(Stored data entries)
*** Begin section ***

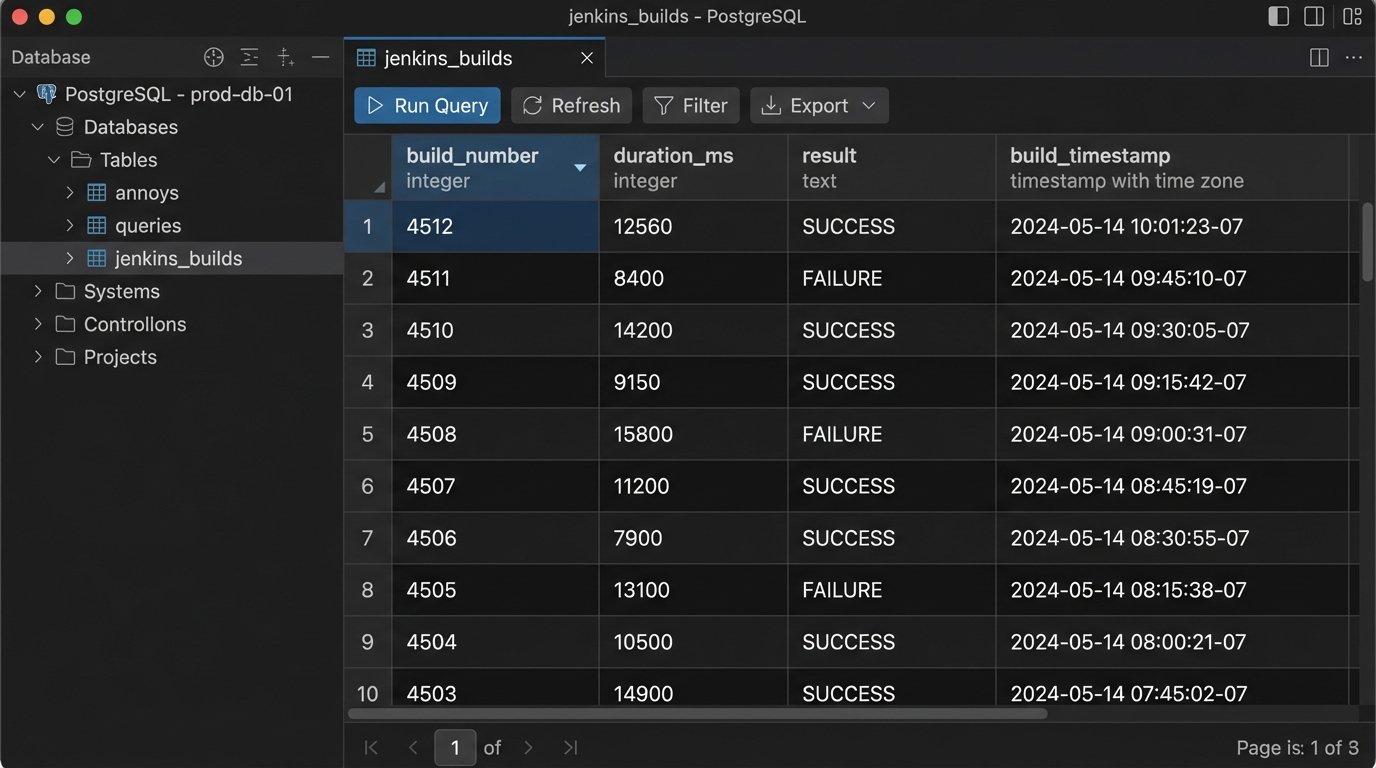This screenshot has height=768, width=1376.
Task: Minimize the Database panel with dash icon
Action: click(320, 57)
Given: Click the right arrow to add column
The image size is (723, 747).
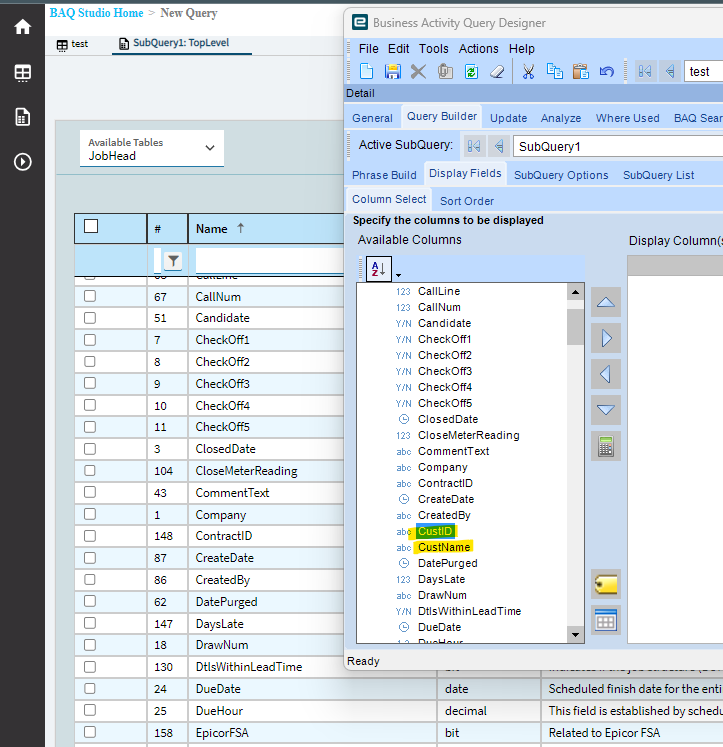Looking at the screenshot, I should tap(605, 338).
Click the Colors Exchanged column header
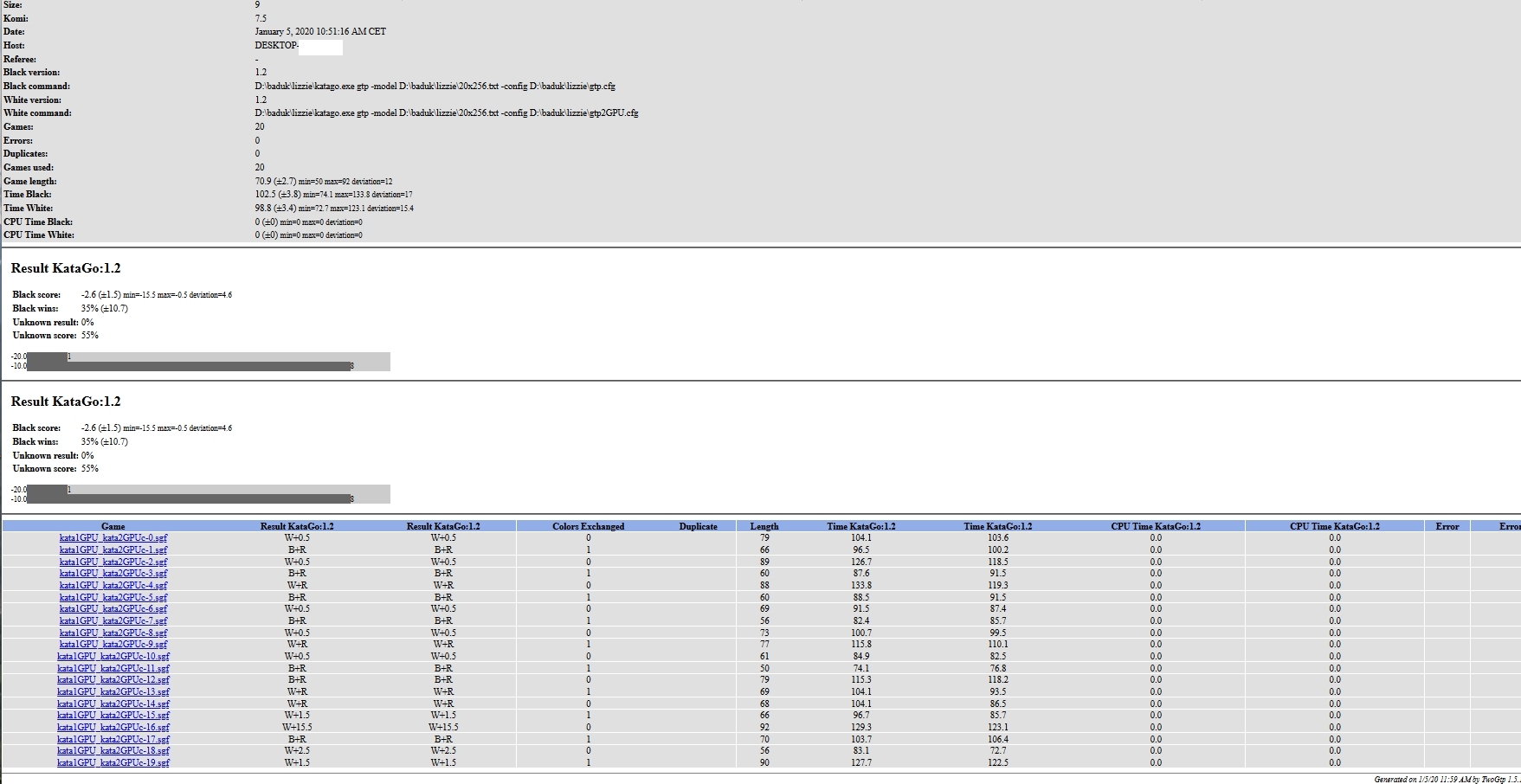The height and width of the screenshot is (784, 1521). tap(588, 526)
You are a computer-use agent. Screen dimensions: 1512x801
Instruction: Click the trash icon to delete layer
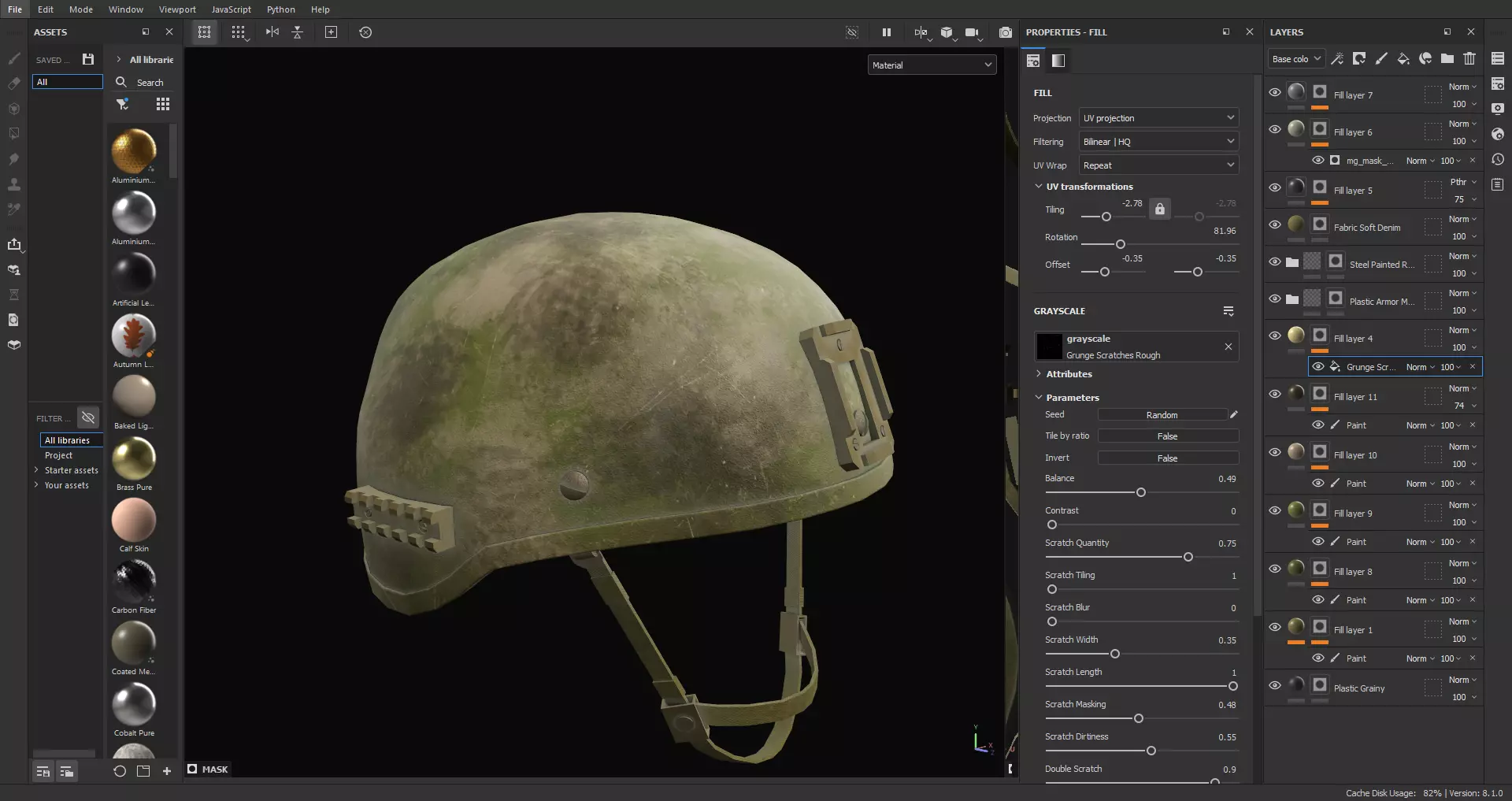(1469, 58)
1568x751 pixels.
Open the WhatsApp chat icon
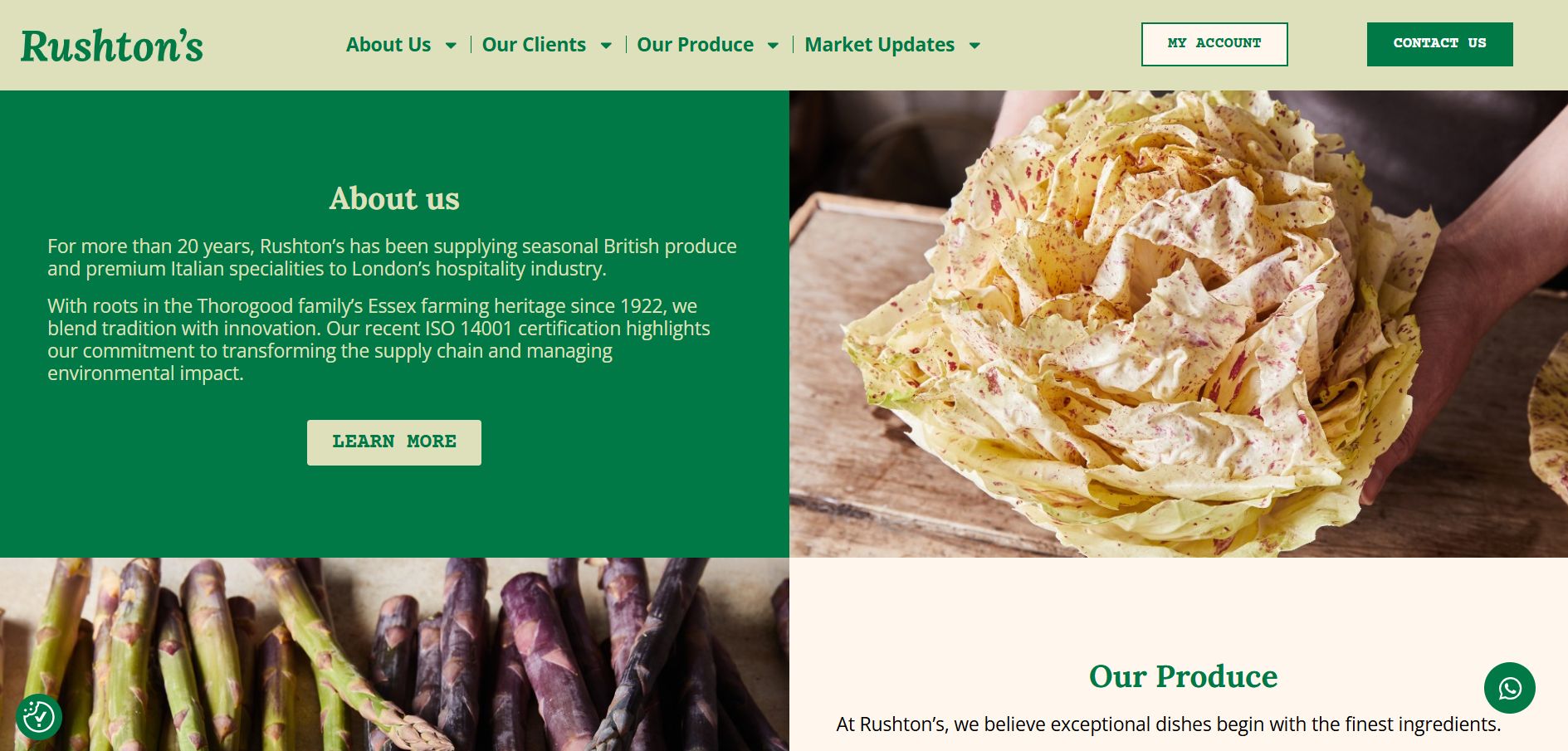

*** End section ***

> _EXERCISE DESCRIPTION_:
Nothing but the lines from the one with "Given: Click the right arrow to add column" through the last line of the records should appear in your answer, each exactly as written and without pictures.

> _RESPONSE FOR THIS EXERCISE_:
Given: Click the right arrow to add column
The image size is (723, 747).
Looking at the screenshot, I should tap(605, 338).
Click the Colors Exchanged column header
The height and width of the screenshot is (784, 1521). tap(588, 526)
You are a computer-use agent. Screen dimensions: 1512x801
Instruction: Click the trash icon to delete layer
(1469, 58)
1568x751 pixels.
Open the WhatsApp chat icon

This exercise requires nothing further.